Personally, I have experienced four episodes of the out-of-control mentality in my 30 year trading career. They are 1987, which resulted in the infamous crash. March of 1998, which resulted in a capitulation climax of the Long Term Capital debacle. The third was the millennium crisis and we all now know how that trap door sprung.
The fourth is now! I want to go on record that this has the same look and feel. Complacency is a cement pillar. My Cook Cumulative Tick is at the highest overbought in almost SEVEN years. The prices of many indices are diverging from normal correlations. An example being the Dow Industrials at all time highs while the NASDAQ is far from previous highs.
A parallel that has me most attuned is the fact of a tight correlation between now and 1987. That correlation is that a new Federal Reserve chief, a chap named Alan Greenspan was the oarsman navigating the economy ship to a new all-time Dow high hit in August of 1987. Less than two months later a big OOPS! That oops was attributed to a new Fed chief of less than one year's tenure creating the break. Hmmm! 2006 has a new Fed chief, a chap named Ben Bernanke as a new oarsman with a glass bottom boat (for transparency) navigating the economy ship to a new all-time high in the Dow Industrials. Is an oops coming?

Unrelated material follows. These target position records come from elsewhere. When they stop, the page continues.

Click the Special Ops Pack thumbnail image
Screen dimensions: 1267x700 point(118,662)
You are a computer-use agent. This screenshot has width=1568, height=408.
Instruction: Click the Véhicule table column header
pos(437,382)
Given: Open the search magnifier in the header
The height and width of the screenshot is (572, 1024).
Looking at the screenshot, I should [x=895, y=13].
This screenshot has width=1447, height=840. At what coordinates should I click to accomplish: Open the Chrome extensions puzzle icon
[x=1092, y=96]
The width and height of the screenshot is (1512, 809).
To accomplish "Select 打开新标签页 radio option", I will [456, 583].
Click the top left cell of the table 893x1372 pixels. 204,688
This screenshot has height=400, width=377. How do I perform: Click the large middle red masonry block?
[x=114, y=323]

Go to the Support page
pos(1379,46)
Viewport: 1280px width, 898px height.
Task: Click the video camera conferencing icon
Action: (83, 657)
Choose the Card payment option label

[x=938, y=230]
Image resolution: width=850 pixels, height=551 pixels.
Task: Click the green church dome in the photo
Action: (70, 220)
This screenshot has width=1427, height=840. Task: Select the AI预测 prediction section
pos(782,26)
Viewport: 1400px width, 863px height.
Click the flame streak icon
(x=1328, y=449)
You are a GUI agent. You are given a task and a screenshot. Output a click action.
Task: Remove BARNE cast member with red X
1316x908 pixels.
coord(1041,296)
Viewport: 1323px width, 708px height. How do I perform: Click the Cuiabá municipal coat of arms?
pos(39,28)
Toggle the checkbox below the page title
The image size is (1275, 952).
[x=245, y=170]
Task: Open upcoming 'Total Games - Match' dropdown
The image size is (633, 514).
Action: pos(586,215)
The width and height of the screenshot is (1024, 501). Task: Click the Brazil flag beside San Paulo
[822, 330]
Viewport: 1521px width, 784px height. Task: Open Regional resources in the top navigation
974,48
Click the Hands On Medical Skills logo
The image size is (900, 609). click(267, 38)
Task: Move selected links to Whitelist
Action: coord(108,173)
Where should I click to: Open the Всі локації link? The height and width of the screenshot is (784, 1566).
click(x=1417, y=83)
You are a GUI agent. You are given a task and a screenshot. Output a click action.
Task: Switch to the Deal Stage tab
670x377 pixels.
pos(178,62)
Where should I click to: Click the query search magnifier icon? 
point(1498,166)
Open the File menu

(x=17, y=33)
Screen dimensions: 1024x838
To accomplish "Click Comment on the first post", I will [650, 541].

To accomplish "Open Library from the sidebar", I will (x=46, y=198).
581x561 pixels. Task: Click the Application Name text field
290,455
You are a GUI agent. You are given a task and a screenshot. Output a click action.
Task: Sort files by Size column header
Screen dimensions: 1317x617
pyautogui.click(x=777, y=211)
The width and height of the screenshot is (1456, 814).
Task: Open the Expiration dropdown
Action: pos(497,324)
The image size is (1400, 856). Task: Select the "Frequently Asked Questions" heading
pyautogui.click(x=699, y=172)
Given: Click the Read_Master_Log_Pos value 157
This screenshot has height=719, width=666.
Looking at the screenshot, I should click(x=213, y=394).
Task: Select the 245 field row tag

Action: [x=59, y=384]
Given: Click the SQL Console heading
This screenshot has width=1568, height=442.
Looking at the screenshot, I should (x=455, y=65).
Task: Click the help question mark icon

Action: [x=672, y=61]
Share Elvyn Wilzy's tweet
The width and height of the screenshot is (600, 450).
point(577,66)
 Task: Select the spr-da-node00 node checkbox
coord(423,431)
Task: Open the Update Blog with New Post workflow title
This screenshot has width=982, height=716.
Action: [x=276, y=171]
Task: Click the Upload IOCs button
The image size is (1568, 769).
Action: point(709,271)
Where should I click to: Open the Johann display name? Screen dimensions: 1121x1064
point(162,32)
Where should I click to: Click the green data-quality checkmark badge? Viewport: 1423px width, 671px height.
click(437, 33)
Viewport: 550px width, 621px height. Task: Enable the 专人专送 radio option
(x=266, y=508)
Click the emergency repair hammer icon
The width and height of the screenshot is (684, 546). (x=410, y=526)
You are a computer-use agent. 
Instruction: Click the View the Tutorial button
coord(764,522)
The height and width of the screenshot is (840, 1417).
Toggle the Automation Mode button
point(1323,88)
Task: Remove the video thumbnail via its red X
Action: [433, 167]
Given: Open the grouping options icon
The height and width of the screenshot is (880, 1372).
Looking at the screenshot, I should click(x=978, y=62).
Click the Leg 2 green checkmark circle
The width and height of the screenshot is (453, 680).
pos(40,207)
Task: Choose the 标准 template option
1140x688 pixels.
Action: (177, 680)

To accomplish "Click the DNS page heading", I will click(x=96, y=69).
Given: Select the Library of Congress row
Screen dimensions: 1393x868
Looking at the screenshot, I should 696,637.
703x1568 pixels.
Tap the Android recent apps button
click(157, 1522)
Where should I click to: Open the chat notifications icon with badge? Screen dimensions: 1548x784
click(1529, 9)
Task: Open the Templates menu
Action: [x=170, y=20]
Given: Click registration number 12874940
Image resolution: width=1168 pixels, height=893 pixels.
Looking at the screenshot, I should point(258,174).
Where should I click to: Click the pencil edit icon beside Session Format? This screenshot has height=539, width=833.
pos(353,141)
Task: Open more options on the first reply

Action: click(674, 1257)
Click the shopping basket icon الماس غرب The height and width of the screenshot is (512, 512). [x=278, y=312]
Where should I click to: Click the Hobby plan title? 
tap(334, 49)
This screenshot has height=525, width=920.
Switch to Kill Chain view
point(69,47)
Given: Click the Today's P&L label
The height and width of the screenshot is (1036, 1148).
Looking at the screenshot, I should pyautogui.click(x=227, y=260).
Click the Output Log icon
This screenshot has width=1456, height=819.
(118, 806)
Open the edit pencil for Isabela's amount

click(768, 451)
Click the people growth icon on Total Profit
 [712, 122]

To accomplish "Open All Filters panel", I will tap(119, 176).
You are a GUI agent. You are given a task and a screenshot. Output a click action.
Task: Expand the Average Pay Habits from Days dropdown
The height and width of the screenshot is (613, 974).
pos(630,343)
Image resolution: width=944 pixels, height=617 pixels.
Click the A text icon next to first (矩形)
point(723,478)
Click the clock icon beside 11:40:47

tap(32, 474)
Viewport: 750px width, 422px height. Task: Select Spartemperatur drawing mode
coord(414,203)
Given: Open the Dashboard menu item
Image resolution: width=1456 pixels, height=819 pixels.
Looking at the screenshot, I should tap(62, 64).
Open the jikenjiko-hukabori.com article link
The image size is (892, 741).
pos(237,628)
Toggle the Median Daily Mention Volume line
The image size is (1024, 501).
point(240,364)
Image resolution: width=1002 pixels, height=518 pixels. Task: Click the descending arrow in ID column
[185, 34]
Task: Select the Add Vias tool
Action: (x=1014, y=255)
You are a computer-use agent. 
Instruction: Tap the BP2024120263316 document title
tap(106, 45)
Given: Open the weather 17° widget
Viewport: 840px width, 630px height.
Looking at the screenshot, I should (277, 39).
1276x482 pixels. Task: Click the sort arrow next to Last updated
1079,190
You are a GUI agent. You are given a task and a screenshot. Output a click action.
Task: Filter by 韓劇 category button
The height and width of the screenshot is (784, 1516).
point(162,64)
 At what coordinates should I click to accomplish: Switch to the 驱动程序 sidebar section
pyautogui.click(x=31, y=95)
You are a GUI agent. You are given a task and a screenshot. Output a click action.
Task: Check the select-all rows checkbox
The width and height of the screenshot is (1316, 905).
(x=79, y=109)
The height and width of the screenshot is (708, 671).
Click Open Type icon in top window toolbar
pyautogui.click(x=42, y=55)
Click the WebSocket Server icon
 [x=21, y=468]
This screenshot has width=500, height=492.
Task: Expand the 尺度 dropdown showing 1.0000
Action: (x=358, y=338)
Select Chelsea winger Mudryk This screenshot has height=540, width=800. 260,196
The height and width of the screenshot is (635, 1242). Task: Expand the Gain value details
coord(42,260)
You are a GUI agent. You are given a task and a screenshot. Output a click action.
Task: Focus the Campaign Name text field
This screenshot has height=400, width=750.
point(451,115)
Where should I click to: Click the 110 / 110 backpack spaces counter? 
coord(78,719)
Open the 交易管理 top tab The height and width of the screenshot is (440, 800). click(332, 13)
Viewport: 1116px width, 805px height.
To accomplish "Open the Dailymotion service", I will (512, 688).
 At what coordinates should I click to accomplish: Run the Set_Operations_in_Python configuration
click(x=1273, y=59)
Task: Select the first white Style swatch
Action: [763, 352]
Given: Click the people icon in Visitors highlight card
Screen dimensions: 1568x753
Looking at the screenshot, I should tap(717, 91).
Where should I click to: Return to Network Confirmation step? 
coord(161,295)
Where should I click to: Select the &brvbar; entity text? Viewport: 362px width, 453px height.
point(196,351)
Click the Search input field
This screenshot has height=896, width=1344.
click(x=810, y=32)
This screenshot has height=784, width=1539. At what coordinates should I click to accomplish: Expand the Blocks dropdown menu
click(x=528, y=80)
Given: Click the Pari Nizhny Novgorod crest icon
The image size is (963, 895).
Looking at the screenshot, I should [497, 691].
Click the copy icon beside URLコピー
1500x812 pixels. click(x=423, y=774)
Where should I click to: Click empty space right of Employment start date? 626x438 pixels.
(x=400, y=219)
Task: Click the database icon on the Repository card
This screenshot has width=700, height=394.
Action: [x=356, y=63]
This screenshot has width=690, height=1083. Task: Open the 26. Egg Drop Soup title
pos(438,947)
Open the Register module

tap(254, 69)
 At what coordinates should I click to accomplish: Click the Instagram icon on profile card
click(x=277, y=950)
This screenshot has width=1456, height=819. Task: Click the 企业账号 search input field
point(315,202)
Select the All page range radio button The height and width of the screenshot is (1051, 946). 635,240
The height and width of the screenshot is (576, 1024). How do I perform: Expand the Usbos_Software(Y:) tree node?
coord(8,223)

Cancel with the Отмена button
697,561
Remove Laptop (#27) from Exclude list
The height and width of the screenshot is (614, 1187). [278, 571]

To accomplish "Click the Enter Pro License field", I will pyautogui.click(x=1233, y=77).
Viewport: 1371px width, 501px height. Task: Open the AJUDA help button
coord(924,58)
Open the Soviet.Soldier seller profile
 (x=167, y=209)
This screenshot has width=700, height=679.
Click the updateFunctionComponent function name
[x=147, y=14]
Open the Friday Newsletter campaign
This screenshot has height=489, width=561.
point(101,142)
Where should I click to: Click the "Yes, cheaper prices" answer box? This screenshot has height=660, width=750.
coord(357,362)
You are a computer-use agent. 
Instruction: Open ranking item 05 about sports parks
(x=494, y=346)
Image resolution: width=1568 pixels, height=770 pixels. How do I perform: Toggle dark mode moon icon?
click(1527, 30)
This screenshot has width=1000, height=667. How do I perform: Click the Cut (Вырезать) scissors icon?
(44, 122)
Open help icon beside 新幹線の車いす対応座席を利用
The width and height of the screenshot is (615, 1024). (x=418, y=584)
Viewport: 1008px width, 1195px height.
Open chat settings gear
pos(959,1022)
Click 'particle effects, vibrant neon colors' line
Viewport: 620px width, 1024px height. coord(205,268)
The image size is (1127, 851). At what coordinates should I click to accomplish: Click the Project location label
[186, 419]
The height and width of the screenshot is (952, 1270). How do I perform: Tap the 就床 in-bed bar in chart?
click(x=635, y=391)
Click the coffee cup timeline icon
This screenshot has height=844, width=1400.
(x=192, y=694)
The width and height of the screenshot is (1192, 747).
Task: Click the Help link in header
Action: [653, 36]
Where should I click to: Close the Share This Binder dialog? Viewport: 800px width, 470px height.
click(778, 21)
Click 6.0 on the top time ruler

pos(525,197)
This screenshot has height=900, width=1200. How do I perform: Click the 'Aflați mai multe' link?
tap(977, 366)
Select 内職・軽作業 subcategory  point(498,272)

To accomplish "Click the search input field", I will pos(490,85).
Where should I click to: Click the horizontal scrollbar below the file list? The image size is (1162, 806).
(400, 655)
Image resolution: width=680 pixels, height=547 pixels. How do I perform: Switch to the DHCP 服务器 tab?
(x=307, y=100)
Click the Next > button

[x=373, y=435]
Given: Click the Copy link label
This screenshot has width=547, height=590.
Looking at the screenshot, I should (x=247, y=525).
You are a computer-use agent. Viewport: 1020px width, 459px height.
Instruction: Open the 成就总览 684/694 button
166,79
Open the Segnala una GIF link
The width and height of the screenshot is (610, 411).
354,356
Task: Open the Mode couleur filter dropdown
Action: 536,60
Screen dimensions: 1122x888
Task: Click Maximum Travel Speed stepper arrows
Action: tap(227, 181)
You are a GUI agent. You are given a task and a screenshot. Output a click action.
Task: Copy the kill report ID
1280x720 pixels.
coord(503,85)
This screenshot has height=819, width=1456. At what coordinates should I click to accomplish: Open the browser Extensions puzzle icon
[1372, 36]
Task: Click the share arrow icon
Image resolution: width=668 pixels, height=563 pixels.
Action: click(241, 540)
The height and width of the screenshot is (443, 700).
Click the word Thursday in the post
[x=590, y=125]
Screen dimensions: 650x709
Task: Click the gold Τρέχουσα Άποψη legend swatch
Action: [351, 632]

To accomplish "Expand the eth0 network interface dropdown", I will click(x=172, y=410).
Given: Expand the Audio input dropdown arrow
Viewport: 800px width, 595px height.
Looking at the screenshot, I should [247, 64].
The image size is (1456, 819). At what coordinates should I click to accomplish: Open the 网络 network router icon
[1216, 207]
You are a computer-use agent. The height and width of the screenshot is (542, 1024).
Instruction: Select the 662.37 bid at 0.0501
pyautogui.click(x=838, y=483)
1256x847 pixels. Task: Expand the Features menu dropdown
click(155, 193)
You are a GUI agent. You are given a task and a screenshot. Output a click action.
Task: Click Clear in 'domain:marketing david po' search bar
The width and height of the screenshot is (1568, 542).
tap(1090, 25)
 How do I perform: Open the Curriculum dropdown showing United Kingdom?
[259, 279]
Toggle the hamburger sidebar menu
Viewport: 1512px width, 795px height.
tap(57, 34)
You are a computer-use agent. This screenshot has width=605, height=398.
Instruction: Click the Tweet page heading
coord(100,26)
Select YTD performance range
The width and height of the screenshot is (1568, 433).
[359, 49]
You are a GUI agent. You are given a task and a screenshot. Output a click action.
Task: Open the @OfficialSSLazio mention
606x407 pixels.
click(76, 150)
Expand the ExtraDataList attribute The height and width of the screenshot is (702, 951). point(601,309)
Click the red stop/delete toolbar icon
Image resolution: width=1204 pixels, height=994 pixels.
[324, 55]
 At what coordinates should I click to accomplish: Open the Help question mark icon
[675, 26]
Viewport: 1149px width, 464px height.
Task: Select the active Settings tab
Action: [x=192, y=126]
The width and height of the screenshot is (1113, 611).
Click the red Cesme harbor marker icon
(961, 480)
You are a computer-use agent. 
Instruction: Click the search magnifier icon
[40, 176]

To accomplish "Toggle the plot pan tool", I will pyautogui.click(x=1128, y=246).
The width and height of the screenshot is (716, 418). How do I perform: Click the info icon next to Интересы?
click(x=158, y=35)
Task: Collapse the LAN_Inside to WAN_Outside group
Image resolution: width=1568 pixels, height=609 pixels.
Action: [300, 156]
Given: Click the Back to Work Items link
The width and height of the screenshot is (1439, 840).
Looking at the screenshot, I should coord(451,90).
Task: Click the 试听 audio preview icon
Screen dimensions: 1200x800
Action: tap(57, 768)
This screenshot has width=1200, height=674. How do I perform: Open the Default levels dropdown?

The period spanning the August 1987 peak was almost 800 trading days without a 10% Dow Industrials correction. The result was a 36% correction or blood letting. The 2006 current tenure is over 900 trading days without a 10% correction. Well, if 1987 was -36% at 800 days and we currently exceed that by over 100 days, shouldn't prudent rational investors be a tad nervous? Don't worry, we all know that a Fed ship with a glass bottom for transparency will see the rocks coming before it sinks the ship. Forgive me but I think an unsinkable ship thought that also: The TITANIC.
You can just call me Lone Bear Cook but I think Noah built a ship that didn't have a transparent floor. Think about it!